While in China I remember having a conversation with my students on a multi-party system only to be told half way through the conversation that they really couldn't discuss this and that most of them were, in fact, in the Party. These were good people, capable of critical thinking and not only are they in the CCP,  but indeed they are the CCP. More recently, I had to supervise a dissertation by a Chinese law student who compared the British and Chinese legal systems, while concentrating on and praising the role of the jury, an independent judiciary and the system of cross examination in Britain. His conclusion was that China needs a similar system.  Both this particular student and the many other Chinese students I have worked with have convinced me that this is the generation which will change China and which will see China evolve into a country in which people like Liu Xiaobo will, indeed, have freedom of expression. It is not, I believe, in his interests or in the interests of that young generation that really do have hope for the future, for the hypocritical West to point the finger at China and the Chinese government. Moreover, we can only speculate as to their motives when doing so.

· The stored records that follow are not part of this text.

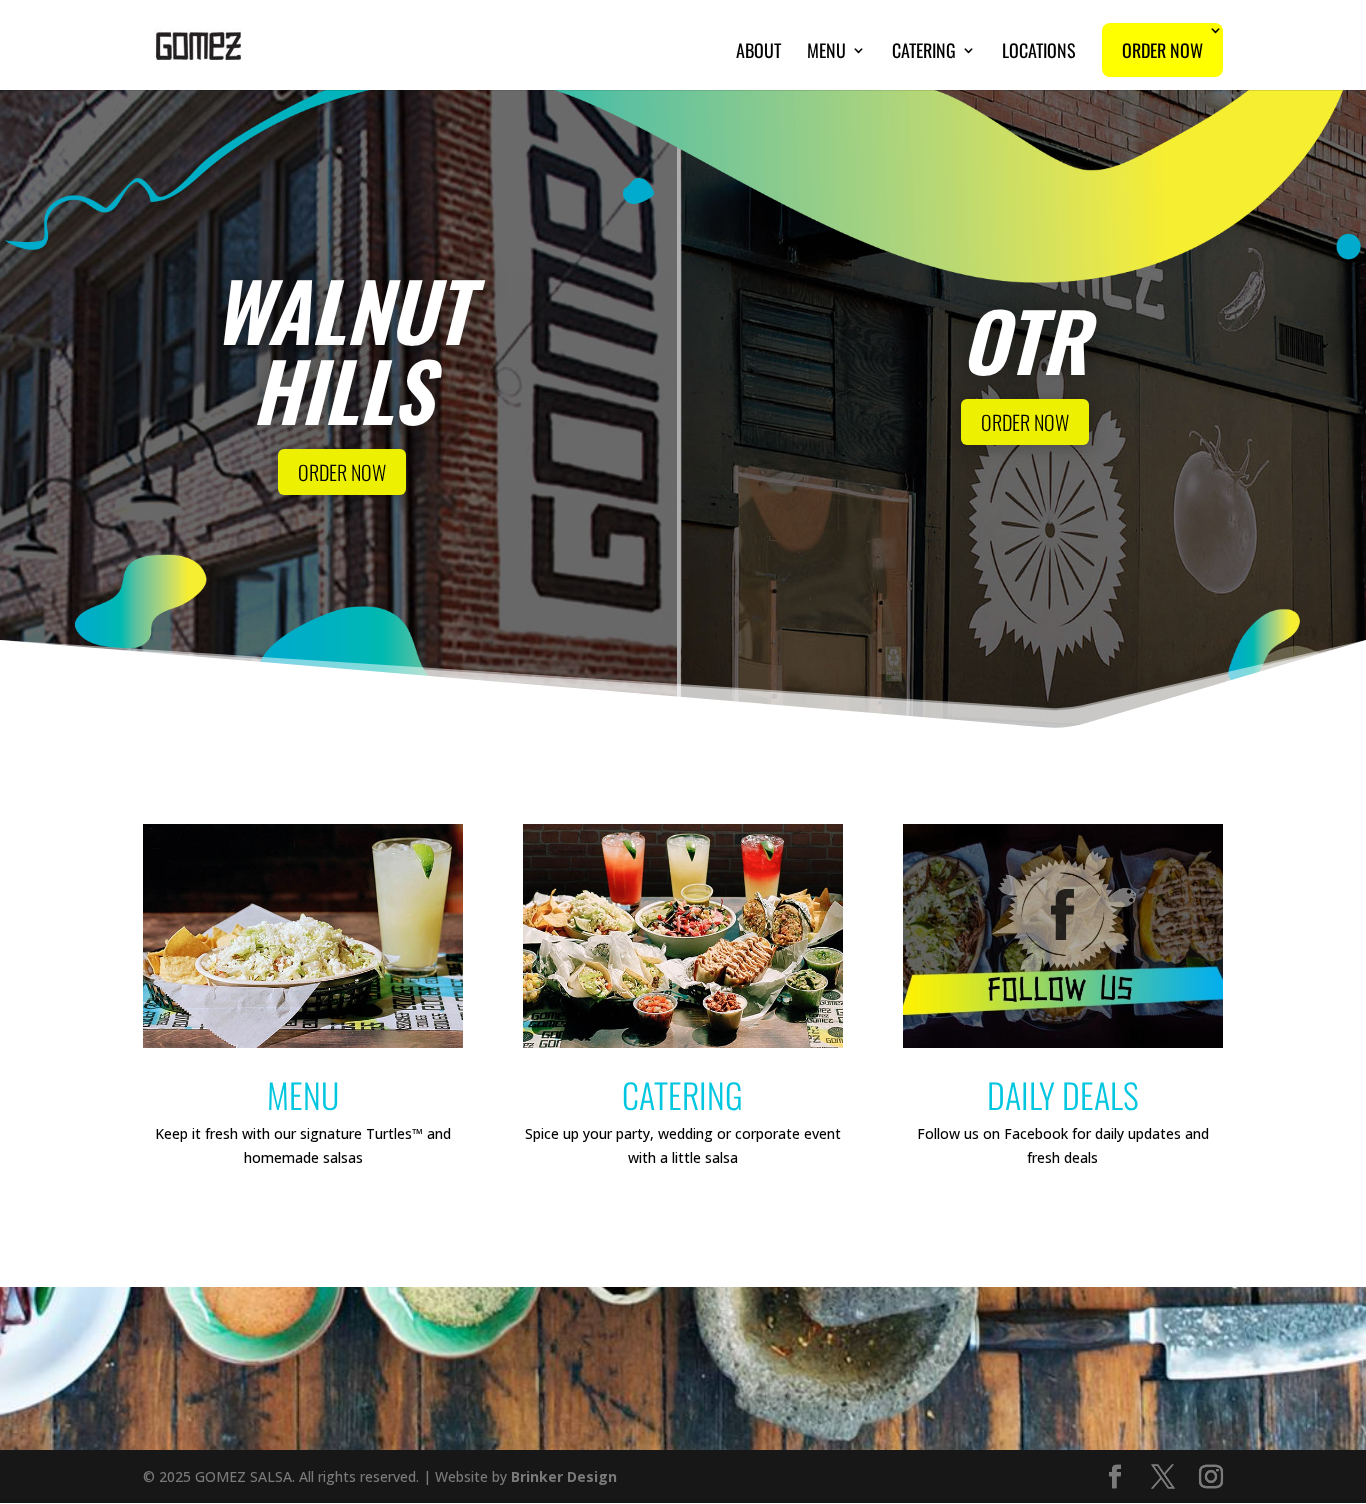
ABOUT (758, 53)
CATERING (924, 53)
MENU (826, 53)
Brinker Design (564, 1476)
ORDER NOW (342, 472)
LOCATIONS (1039, 53)
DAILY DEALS (1063, 1094)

Nevertheless, if it is supposed to facilitate speeding up change, we might not only ask would there be resulting chaos and could such change be sustainable, but also who would benefit from the resulting chaos?  In my opinion China's development in all areas is already astonishing and it should be considered for one moment that, while it is to some extent relative, people in China are freer and more prosperous than they have been at any other time in their history. There is, of course, a long way to go but then China has come a very long way since Deng Xiaoping's "opening up" in 1979.


Finally, there can be, no doubt, that authoritarian governments are worried about people like Aung San Suu Kyi, the Burmese opposition politician who won the prize in 1995 and Andrei Dmitrievich Sakharov, the Russian nuclear physicist and dissident who won the prize in 1975, and, no doubt, the Chinese government, which, despite what I have written, is still an authoritarian government, is worried about the extra attention and support that this award will bring Liu Xiaobo. Nevertheless, China today is not Burma or the Democratic Republic of Korea and it is not the Soviet Union in 1975. There is change taking place and while Liu Xiaobo's fate should concern us all and while we should want to do everything to see him being released, it is neither Liu nor even his Charter 08 organisation that will be the real force for change in China. Of course, we should insist on Liu's release. However, it is in all of our interests that we encourage change to take place peacefully and for the benefit of everyone and the last thing we should want to do is confront China with standards that are imposed by a self-serving and hypocritical West.